Australian Curriculum, Assessment and Reporting Authority (ACARA).
Australian Curriculum: Geography strands Geographical Knowledge and Understanding and Geographical Inquiry and Skills are interrelated and consequently need to be taught in an integrated way. The strands and achievement standards are written at one-year intervals. The achievement standards describe the expected learning for all students at each year level. They describe what students should know, understand and be able to do after being taught the content.
Knowing and understanding the achievement standards
Within Australian Curriculum: Geography the achievement standards for each year level are described explicitly at the end of the year level section.
The first paragraph of the achievement standard describes what students should know and understand about the geographical concepts at that year level. The second paragraph describes the inquiry skills that are expected for the year level.
Both the geographical concepts and the inquiry skills have been developed to clearly show cognitive progression and sequence of skill development. You will need deep knowledge of the achievement standards in order to plan assessment and teaching activities that allow students to produce evidence of their learning.
One way of knowing what is required is to highlight the concepts and skills in the first and second paragraphs of the achievement standards. This can be done for the year level being taught, and for the year level above and below. By highlighting the verbs in each paragraph the progression of thinking skills will be identified (that is, from describing, to explaining, to analysing). It is also useful to identify the nouns (or concepts) to show what needs to be taught. An example of how you might do this is provided in Geographical nouns and verbs.
It is useful to look at each year level's achievement standard in relation to the content descriptions and find ways that the teaching of the content can be aligned to the learning requirements of the achievement standard.
Using the achievement standards to plan a program and design assessment
Use the key inquiry questions and the content descriptions to identify and understand the 'big ideas' for each year level.
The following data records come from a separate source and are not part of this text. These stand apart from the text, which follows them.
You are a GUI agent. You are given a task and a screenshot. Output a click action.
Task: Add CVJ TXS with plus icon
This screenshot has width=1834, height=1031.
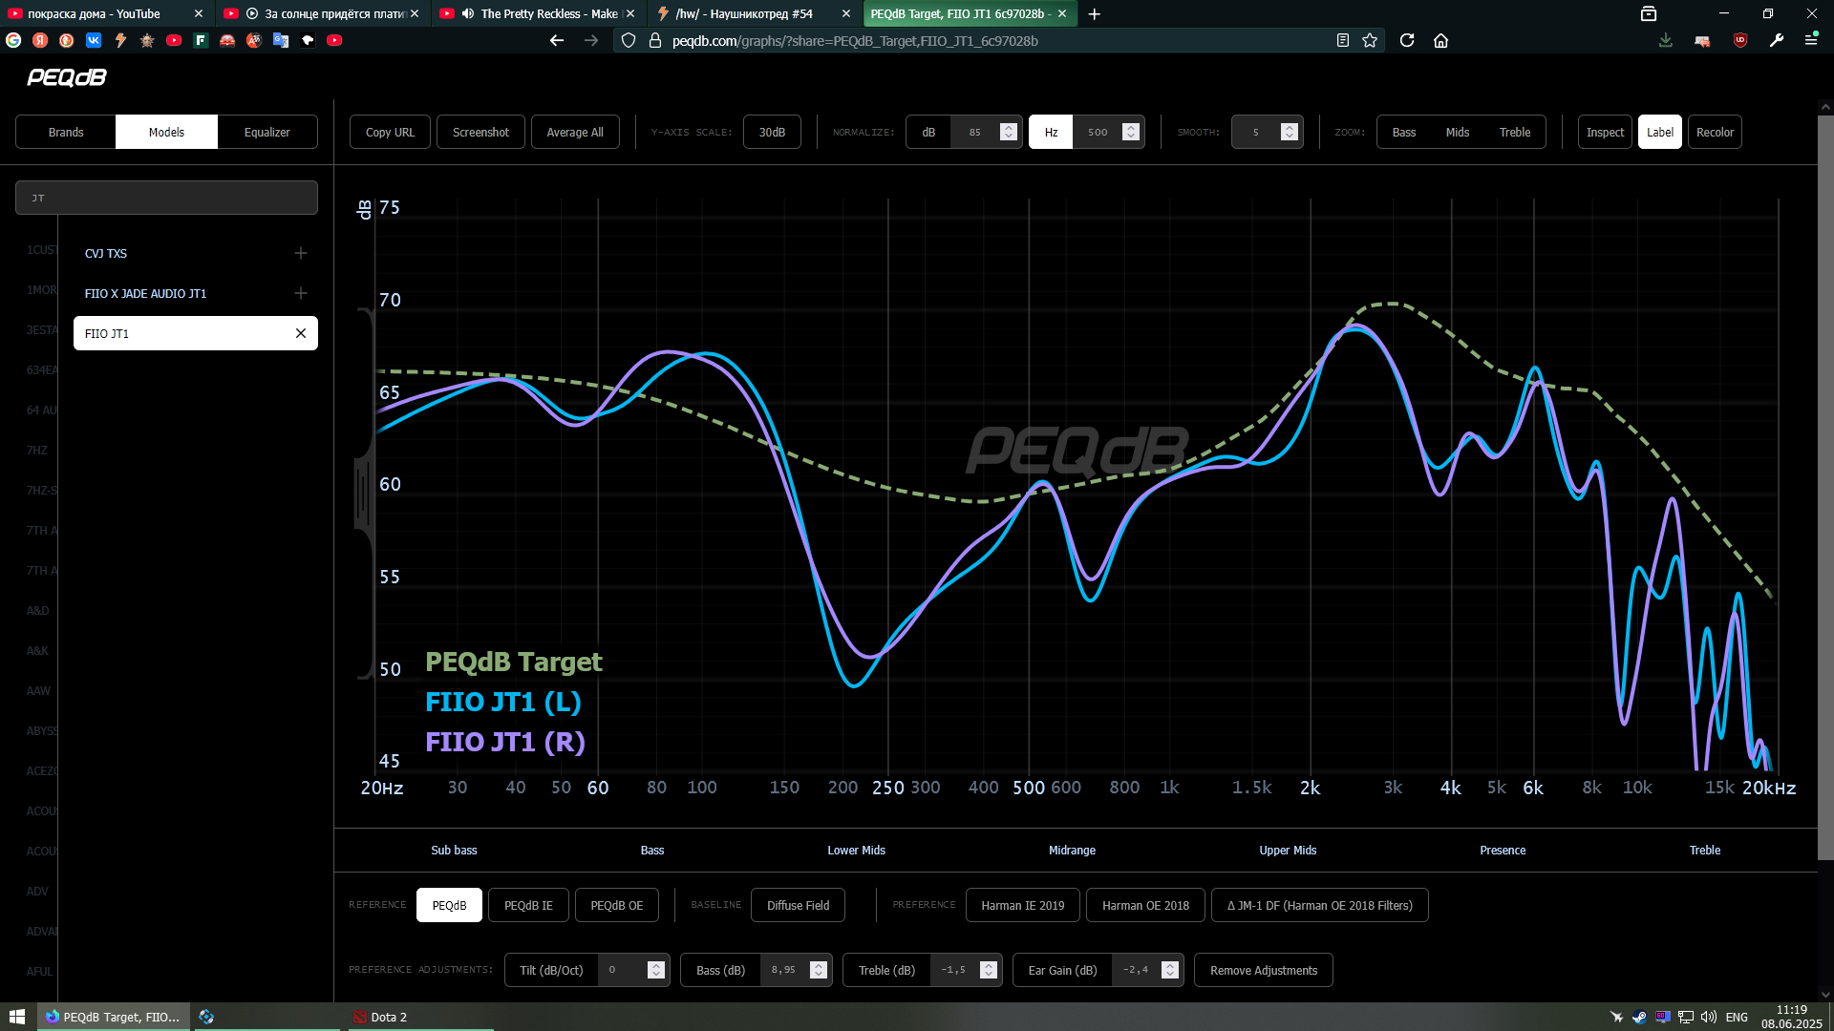tap(301, 253)
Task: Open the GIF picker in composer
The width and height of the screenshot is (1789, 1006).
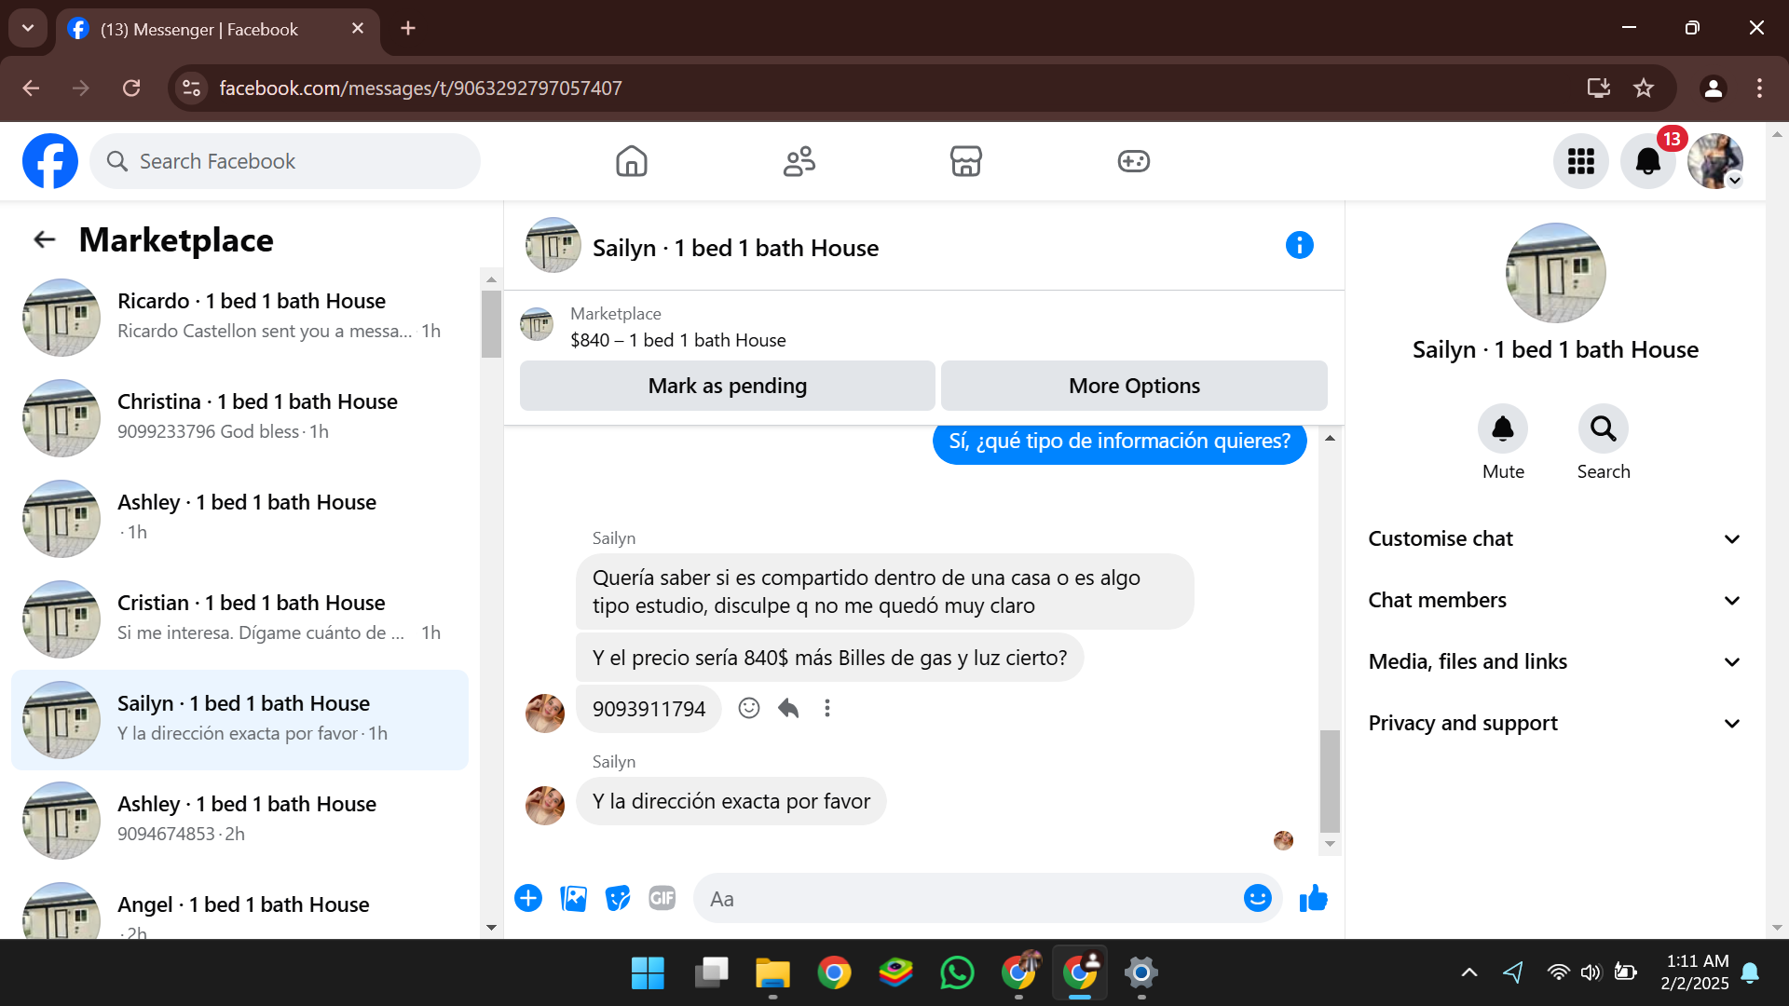Action: (662, 898)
Design assessment tasks and activities that allow students to engage with the content and apply their geographical knowledge and skills in authentic ways.
Writing quality assessment tasks that allow a diverse range of students to show what they know, understand and are able to do, is crucial. The tasks must be clearly linked to aspects of the achievement standard allowing students opportunities to demonstrate learning.
The Identifying learning requirements template shows a framework you might use. Illustration 1: Curriculum-based program planning and assessment provides more detail on this.
Progression of learning
The sequence of achievement standards is structured to produce progression through the levels of schooling.
The curriculum starts at the Foundation year level with a few concepts (place and space) and leads to a growing number of geographical concepts which require deeper understanding as students move through the levels of schooling. Concepts are developed from the early years through exploring, investigating and explaining local, regional and global places moving to topics developed around environmental and human geography in Years 7 to 10.
The sophistication of the inquiry skills requires more critical analysis of the evidence and knowledge as students proceed through year levels.
The sequence of achievement standards comprises a progressive map of achievement. You can use this progression to decide where students' current achievement is located.
Evidence of student achievement
Any single task will only provide an opportunity for a student to show learning of limited aspects of the achievement standard. A range of assessments will be required for students to be able to demonstrate their learning against the whole achievement standard. Gather a folio of evidence of their learning which will show what they know, understand and are able to do. Use each student's folio to determine the depth of understanding, sophistication of skills and the extent of their knowledge.
Your professional judgement will enable a decision to be made about a student's achievement against the standard. By collaborating with other teachers, student work can be moderated to provide quality assurance and confidence in reporting to parents and carers.
About the illustrations
Illustration 1: Curriculum-based program planning and assessment provides guidance on how to plan programs and assessments based on Australian Curriculum: Geography. It poses questions for consideration and resources for support (including a process for identifying and planning around learning requirements).
Illustration 2: Designing quality assessment shows how summative and formative assessments can be used to measure student learning. It contains resource materials to support professional learning about assessment measures and teaching practice.